Retrieval runs are evaluated against datasets with explicit budgets. See docs/retrieval-evaluation.md for the dataset format and workflow, docs/feature-index.md for the behavior specifications, and docs/context-pack.md for how evidence feeds into context packs.

Evidence inspection workflow

When you want to understand a result end to end:

  1. Query the backend and save the output.

  2. Inspect the top evidence items and their scores.

  3. Trace each evidence item_id back to the corpus for context.

Example:

python -m biblicus query --corpus corpora/demo --query "beta" > /tmp/retrieval_output.json
python -c "import json; data=json.load(open('/tmp/retrieval_output.json')); print(data['evidence'][:2])"
python -m biblicus show --corpus corpora/demo ITEM_ID

Saving evidence for later analysis

Evidence output is stable JSON. Save it alongside your experiments so you can compare runs later:

python -m biblicus query --corpus corpora/demo --query "beta" > artifacts/retrieval/beta.json

Record the snapshot identifier and budget values in the same folder so you can reproduce the query.

Labs and demos

When you want a repeatable example with bundled data, use the retrieval evaluation lab:

python scripts/retrieval_evaluation_lab.py --corpus corpora/retrieval_eval_lab --force

The lab builds a tiny corpus, runs extraction, builds a retrieval snapshot, and evaluates it.

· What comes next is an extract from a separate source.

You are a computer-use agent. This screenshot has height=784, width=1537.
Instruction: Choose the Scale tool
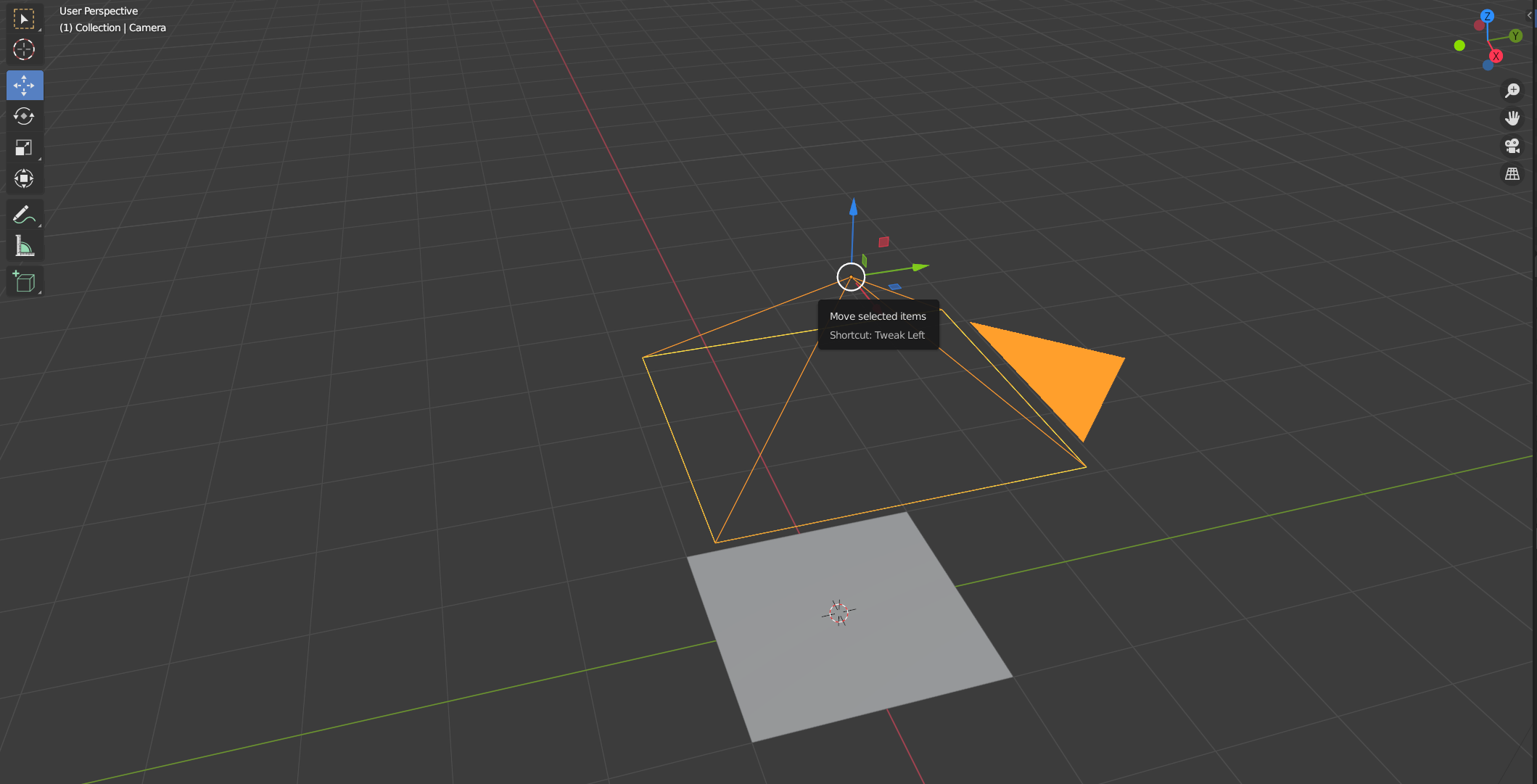24,148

It prints the dataset path and evaluation output so you can open the JavaScript Object Notation directly.

Reproducibility checklist

Use these habits when you want repeatable retrieval experiments:

  • Record the extraction snapshot identifier and pass it explicitly when you build a retrieval snapshot.

  • Keep evaluation datasets in source control and treat them as immutable inputs.

  • Capture the full retrieval snapshot identifier when you compare outputs across backends.

Why the separation matters

Keeping extraction and retrieval distinct makes it possible to:

  • Reuse the same extracted artifacts across many retrieval backends.

  • Compare backends against the same corpus and dataset inputs.

  • Record and audit retrieval decisions without mixing in prompting or context formatting.

Retrieval quality

For retrieval quality upgrades, see docs/retrieval-quality.md.